-- Written exercise --
Continue the forum thread below about lighting a 60cm ADA tank, starting after its last post.

╭─ Extract

# 60cm ADA Lighting Recommendation



## houseofcards (Feb 16, 2005)

Anyone have any recommendation for a lighting system that will complete an ADA 60cm tank without breaking the bank and will complete the "look" 
Assume a typical highlight tank for this size (4+ wpg).


----------



## eklikewhoa (Jul 24, 2006)

Drsfostersmith.com has a sale on MH/HQI........ hang it from the ceiling/light brackets.

Reef Aquarium Lighting: Ocean Light HQI Metal Halide Pendant Lights


----------



## Steven_Chong (Mar 17, 2005)

2x 36w PC should work great. I have a 2x 55w Jalli over mine, and I can say that works well too though most will say that's almost too much.


----------



## houseofcards (Feb 16, 2005)

Thank you for the recommendations. I definitely want this particular tank to look like a piece of art on the outside as well as the inside. One I can use as a canvas and change from time to time. With that being said does that affect your recommenation. For example, how does the Ocean light Pendant which seems to be 9 3/4 inch wide look hanging from a 24 inch wide tank. And how would I suspend a regular cf reflector without it taking away from the "look" of the open-top tank. Thanks again!


----------



## houseofcards (Feb 16, 2005)

What do you guys think about the 24" verison of this light for a 60cm hi-light ADA tank.

Aquarium Lighting: Coralife Lunar Aqualights Compact Fluorescent Strip Lights

I'll have to of course swap out the actinic bulb. I would also hang it from the ceiling using the coralife hanging kit. I guess the only drawback is you still have to have the powercord going down.


----------



## southernflounder (Nov 5, 2006)

I have those 24" Aqualights on my ADA60 but not the lunar version. I got the 65W PC FW plants bulbs version.


----------



## houseofcards (Feb 16, 2005)

southernflounder said:


> I have those 24" Aqualights on my ADA60 but not the lunar version. I got the 65W PC FW plants bulbs version.

╰─
╭─ Given material

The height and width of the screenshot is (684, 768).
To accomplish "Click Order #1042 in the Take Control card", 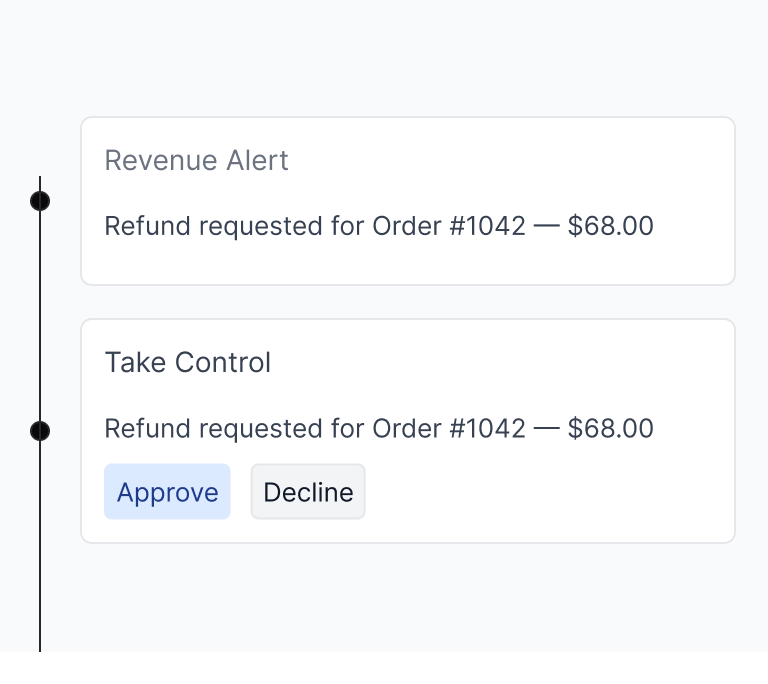I will point(449,429).
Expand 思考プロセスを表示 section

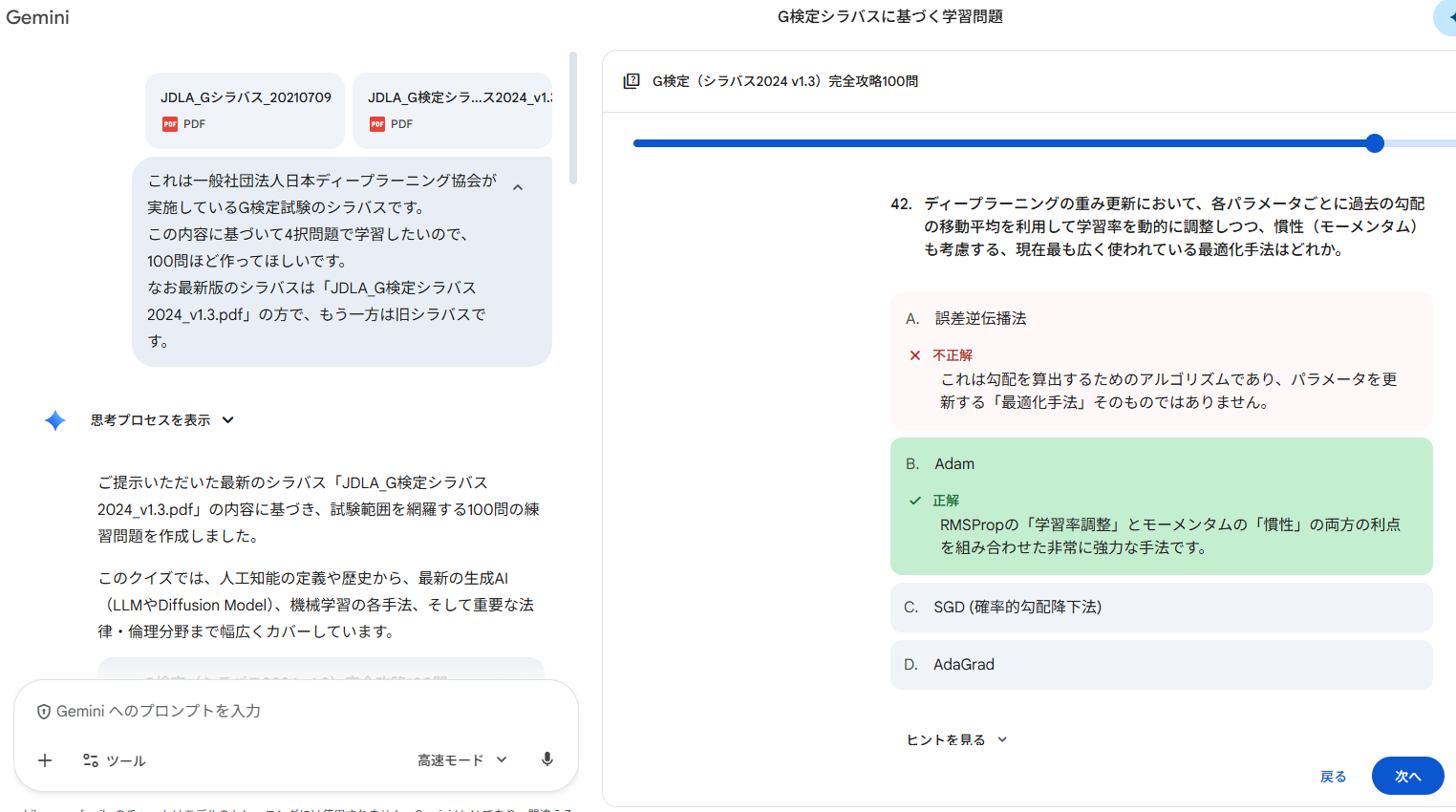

╰─

-- Answer to the exercise --
Thanks for the info. Do you have it suspended or on legs and how is that working out. I didn't see the freshwater version, but I did notice that the "plus" version works with the coralife suspension kit which I was planning on using.


----------



## southernflounder (Nov 5, 2006)

Compact Fluorescent Aquarium Lighting: Coralife Aqualight Single Compact Fluorescent Strip Lights
They're on clear legs. For about $50 lights included, that's a geat price.


----------



## Ankit (Dec 9, 2006)

I have the 65 watt coralife set with the adjustable legs or whatever they're called on my 60cm ada tank, it's working pretty well.


----------



## houseofcards (Feb 16, 2005)

So far two for the 65watt coralife. What is the highest demand plant you guys are growing with that light. I'm debating on whether to go with the dual version for a total of 130watts. Also I'm probably going to be suspending it so I'll lose some intensity there as well.


----------



## mrbelvedere138 (Jan 18, 2006)

I have a Coralife 65 watt over my ADA 60-P. I'm growing (quite well) Tonina, Eriocaulon, Ludwigia sp. "Guinea", Eriocaulon setaceum, Eriocaulon cinereum, Eriocaulon "Goias", Tonina "Manaus", HC, Murdannia sp. "Red", Lindernia sp. "Indian". All require fairly high light.


----------



## houseofcards (Feb 16, 2005)

mrbelvedere138 said:


> I have a Coralife 65 watt over my ADA 60-P. I'm growing (quite well) Tonina, Eriocaulon, Ludwigia sp. "Guinea", Eriocaulon setaceum, Eriocaulon cinereum, Eriocaulon "Goias", Tonina "Manaus", HC, Murdannia sp. "Red", Lindernia sp. "Indian". All require fairly high light.


Thanks for that info. That's helpful. Does the light sit a few inches above the water on the coralife legs?


----------



## B.A.T. (Dec 10, 2006)

I have a 60cm with a light suspended over it. The light is an oyssea, I believe it is 2x65 watt, it also has dual fans and the moonlights. It was around $100, from my local fish store. It isnt a popular brand but it seems to be good quality.


----------



## wiste (Feb 10, 2006)

> The light is an oyssea, I believe it is 2x65 watt, it also has dual fans and the moonlights. It was around $100, from my local fish store. It isnt a popular brand but it seems to be good quality.


Odyssea = ack! 3 of 4 lighting ballast failed on my Odyssea lights within a year. The lights were 4x65 watt. So, they ran hotter than a 2x65 watt.



> Does the light sit a few inches above the water on the coralife legs?


I do not understand why you would put legs on a rimless tank. The tank is rimless and the legs sitting on the glass just replace the rim.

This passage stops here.